# YOUR INSTRUCTIONS
Would you output all the entries below without altering a word?

Records from a data collection
━━━━
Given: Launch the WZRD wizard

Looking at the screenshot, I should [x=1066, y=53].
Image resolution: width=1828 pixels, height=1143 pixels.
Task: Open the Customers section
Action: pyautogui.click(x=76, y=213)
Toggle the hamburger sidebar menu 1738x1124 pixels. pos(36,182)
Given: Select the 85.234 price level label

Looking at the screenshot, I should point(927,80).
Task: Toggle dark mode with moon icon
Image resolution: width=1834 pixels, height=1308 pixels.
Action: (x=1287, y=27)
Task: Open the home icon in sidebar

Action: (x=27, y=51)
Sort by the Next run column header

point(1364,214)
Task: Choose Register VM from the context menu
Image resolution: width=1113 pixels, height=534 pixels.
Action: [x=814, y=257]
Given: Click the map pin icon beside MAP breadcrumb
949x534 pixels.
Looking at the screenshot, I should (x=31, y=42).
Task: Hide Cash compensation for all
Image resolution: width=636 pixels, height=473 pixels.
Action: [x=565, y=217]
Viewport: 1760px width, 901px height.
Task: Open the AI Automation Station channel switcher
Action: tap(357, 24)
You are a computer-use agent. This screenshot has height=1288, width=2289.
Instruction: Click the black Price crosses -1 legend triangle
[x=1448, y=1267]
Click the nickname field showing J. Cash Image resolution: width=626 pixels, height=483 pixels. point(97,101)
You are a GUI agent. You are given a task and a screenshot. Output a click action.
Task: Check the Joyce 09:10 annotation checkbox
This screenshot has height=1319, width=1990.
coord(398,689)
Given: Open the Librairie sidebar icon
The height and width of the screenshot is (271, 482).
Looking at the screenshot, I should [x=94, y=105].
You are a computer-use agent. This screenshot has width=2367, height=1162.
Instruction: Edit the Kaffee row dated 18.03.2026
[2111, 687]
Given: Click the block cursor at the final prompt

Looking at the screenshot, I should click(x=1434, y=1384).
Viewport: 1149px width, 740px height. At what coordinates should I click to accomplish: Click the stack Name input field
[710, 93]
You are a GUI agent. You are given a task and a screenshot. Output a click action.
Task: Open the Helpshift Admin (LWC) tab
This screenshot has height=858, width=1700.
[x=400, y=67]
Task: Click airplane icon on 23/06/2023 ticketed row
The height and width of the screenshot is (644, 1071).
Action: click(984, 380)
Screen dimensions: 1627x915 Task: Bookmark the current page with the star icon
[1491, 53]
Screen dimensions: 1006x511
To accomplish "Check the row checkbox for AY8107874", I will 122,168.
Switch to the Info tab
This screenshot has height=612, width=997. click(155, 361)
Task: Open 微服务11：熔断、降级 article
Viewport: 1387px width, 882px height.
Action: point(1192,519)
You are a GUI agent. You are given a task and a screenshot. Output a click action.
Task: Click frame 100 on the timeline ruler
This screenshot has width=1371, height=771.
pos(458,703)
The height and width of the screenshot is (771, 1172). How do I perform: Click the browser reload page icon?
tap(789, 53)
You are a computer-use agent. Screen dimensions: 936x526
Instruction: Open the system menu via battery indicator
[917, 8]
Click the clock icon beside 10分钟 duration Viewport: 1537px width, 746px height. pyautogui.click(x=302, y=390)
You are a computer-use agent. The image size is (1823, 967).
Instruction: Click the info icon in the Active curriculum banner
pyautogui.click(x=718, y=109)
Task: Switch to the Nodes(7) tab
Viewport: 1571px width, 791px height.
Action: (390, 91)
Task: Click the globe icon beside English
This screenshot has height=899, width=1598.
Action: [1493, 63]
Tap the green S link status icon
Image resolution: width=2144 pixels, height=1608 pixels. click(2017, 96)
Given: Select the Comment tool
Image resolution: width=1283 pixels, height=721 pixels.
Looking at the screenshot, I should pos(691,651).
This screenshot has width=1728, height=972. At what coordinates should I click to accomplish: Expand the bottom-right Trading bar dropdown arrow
━━━━
# EXERCISE OUTPUT
Given: Launch the WZRD wizard

Looking at the screenshot, I should [x=1066, y=53].
Image resolution: width=1828 pixels, height=1143 pixels.
Task: Open the Customers section
Action: pyautogui.click(x=76, y=213)
Toggle the hamburger sidebar menu 1738x1124 pixels. pos(36,182)
Given: Select the 85.234 price level label

Looking at the screenshot, I should point(927,80).
Task: Toggle dark mode with moon icon
Image resolution: width=1834 pixels, height=1308 pixels.
Action: (x=1287, y=27)
Task: Open the home icon in sidebar

Action: (x=27, y=51)
Sort by the Next run column header

point(1364,214)
Task: Choose Register VM from the context menu
Image resolution: width=1113 pixels, height=534 pixels.
Action: [x=814, y=257]
Given: Click the map pin icon beside MAP breadcrumb
949x534 pixels.
Looking at the screenshot, I should (x=31, y=42).
Task: Hide Cash compensation for all
Image resolution: width=636 pixels, height=473 pixels.
Action: [x=565, y=217]
Viewport: 1760px width, 901px height.
Task: Open the AI Automation Station channel switcher
Action: tap(357, 24)
You are a computer-use agent. This screenshot has height=1288, width=2289.
Instruction: Click the black Price crosses -1 legend triangle
[x=1448, y=1267]
Click the nickname field showing J. Cash Image resolution: width=626 pixels, height=483 pixels. point(97,101)
You are a GUI agent. You are given a task and a screenshot. Output a click action.
Task: Check the Joyce 09:10 annotation checkbox
This screenshot has height=1319, width=1990.
coord(398,689)
Given: Open the Librairie sidebar icon
The height and width of the screenshot is (271, 482).
Looking at the screenshot, I should [x=94, y=105].
You are a computer-use agent. This screenshot has width=2367, height=1162.
Instruction: Edit the Kaffee row dated 18.03.2026
[2111, 687]
Given: Click the block cursor at the final prompt

Looking at the screenshot, I should click(x=1434, y=1384).
Viewport: 1149px width, 740px height. At what coordinates should I click to accomplish: Click the stack Name input field
[710, 93]
You are a GUI agent. You are given a task and a screenshot. Output a click action.
Task: Open the Helpshift Admin (LWC) tab
This screenshot has height=858, width=1700.
[x=400, y=67]
Task: Click airplane icon on 23/06/2023 ticketed row
The height and width of the screenshot is (644, 1071).
Action: click(984, 380)
Screen dimensions: 1627x915 Task: Bookmark the current page with the star icon
[1491, 53]
Screen dimensions: 1006x511
To accomplish "Check the row checkbox for AY8107874", I will 122,168.
Switch to the Info tab
This screenshot has height=612, width=997. click(155, 361)
Task: Open 微服务11：熔断、降级 article
Viewport: 1387px width, 882px height.
Action: point(1192,519)
You are a GUI agent. You are given a task and a screenshot. Output a click action.
Task: Click frame 100 on the timeline ruler
This screenshot has width=1371, height=771.
pos(458,703)
The height and width of the screenshot is (771, 1172). How do I perform: Click the browser reload page icon?
tap(789, 53)
You are a computer-use agent. Screen dimensions: 936x526
Instruction: Open the system menu via battery indicator
[917, 8]
Click the clock icon beside 10分钟 duration Viewport: 1537px width, 746px height. pyautogui.click(x=302, y=390)
You are a computer-use agent. The image size is (1823, 967).
Instruction: Click the info icon in the Active curriculum banner
pyautogui.click(x=718, y=109)
Task: Switch to the Nodes(7) tab
Viewport: 1571px width, 791px height.
Action: (390, 91)
Task: Click the globe icon beside English
This screenshot has height=899, width=1598.
Action: [1493, 63]
Tap the green S link status icon
Image resolution: width=2144 pixels, height=1608 pixels. click(2017, 96)
Given: Select the Comment tool
Image resolution: width=1283 pixels, height=721 pixels.
Looking at the screenshot, I should pos(691,651).
This screenshot has width=1728, height=972. At what coordinates should I click to accomplish: Expand the bottom-right Trading bar dropdown arrow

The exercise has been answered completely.